The lines from the one containing "Click the green" to the end of the entries, both included, are what you need to transcribe exactly, without pictures and without anything else.

┌─ Input for this task

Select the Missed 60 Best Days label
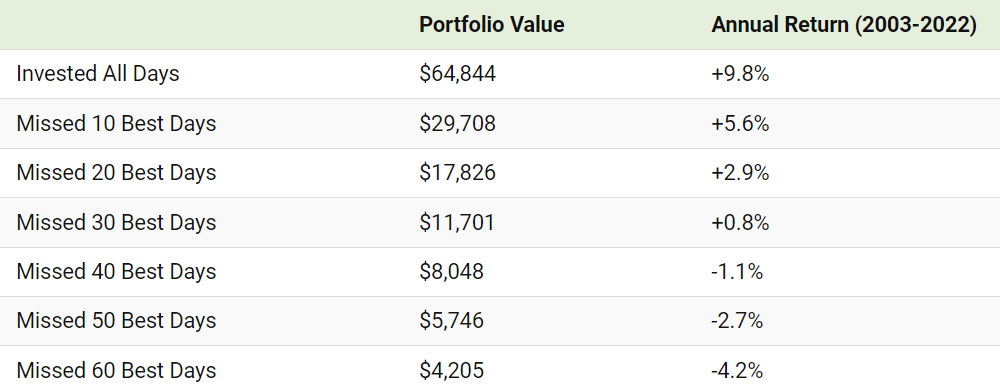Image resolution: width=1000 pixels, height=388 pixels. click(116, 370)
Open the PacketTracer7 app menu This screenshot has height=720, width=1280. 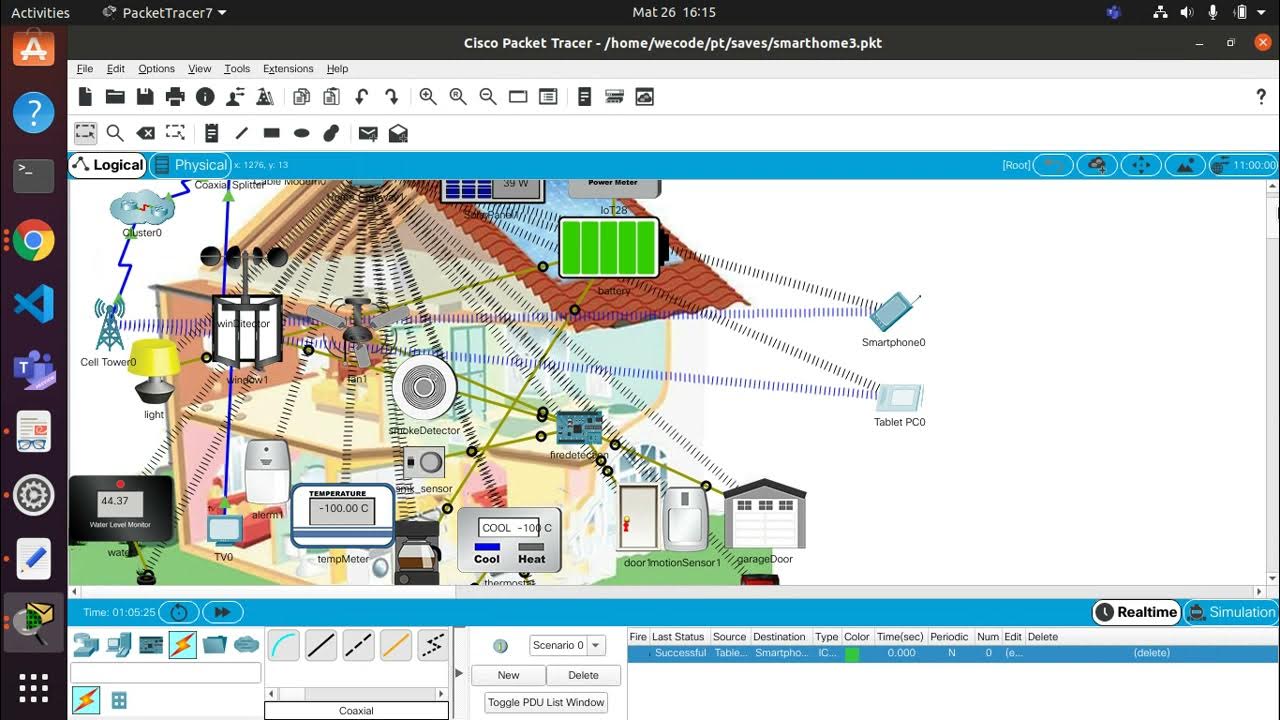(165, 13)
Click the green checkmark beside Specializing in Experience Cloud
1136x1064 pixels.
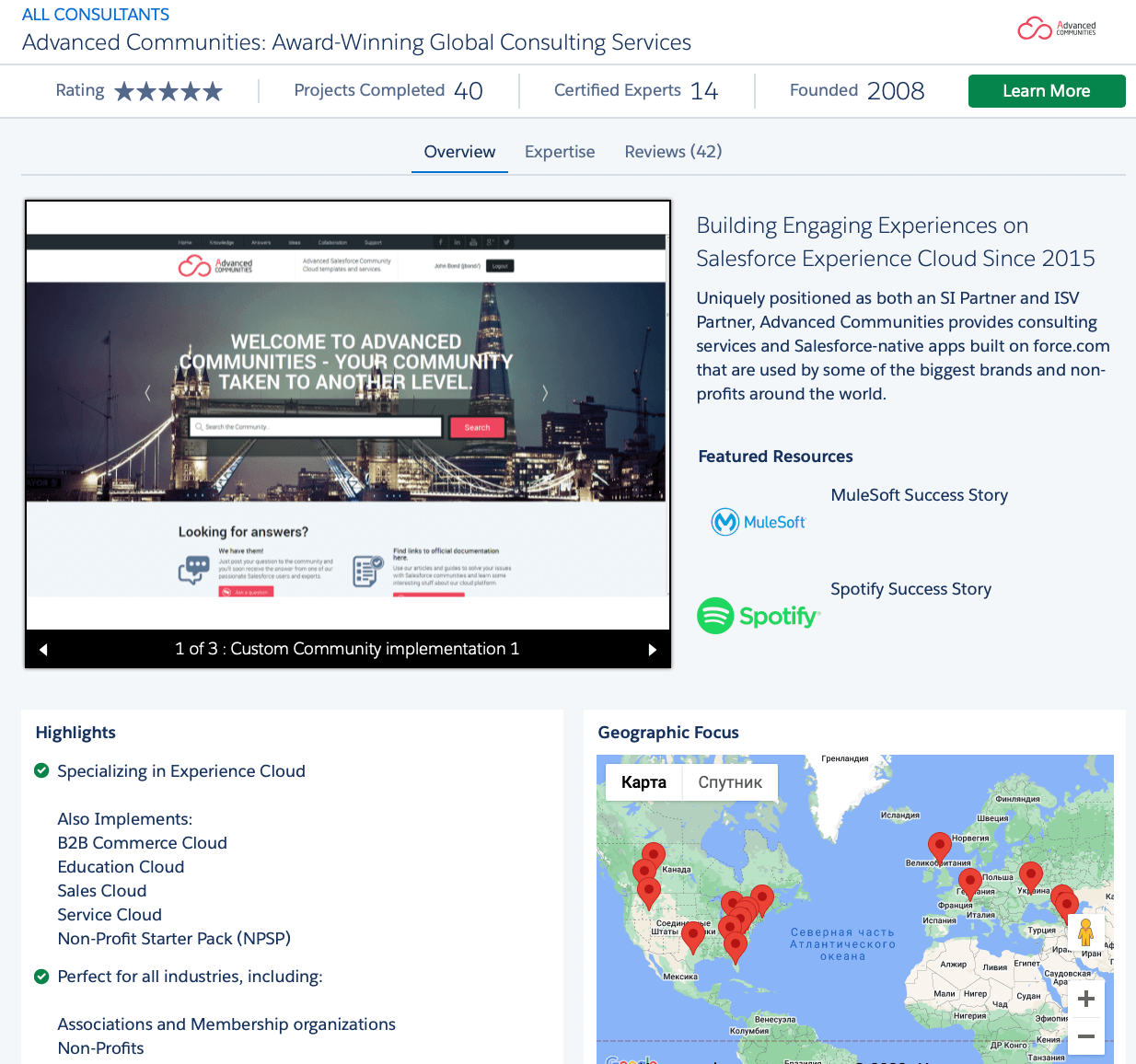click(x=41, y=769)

└─

■ **Answer to the problem**:
Click the green checkmark beside Specializing in Experience Cloud
1136x1064 pixels.
click(x=41, y=769)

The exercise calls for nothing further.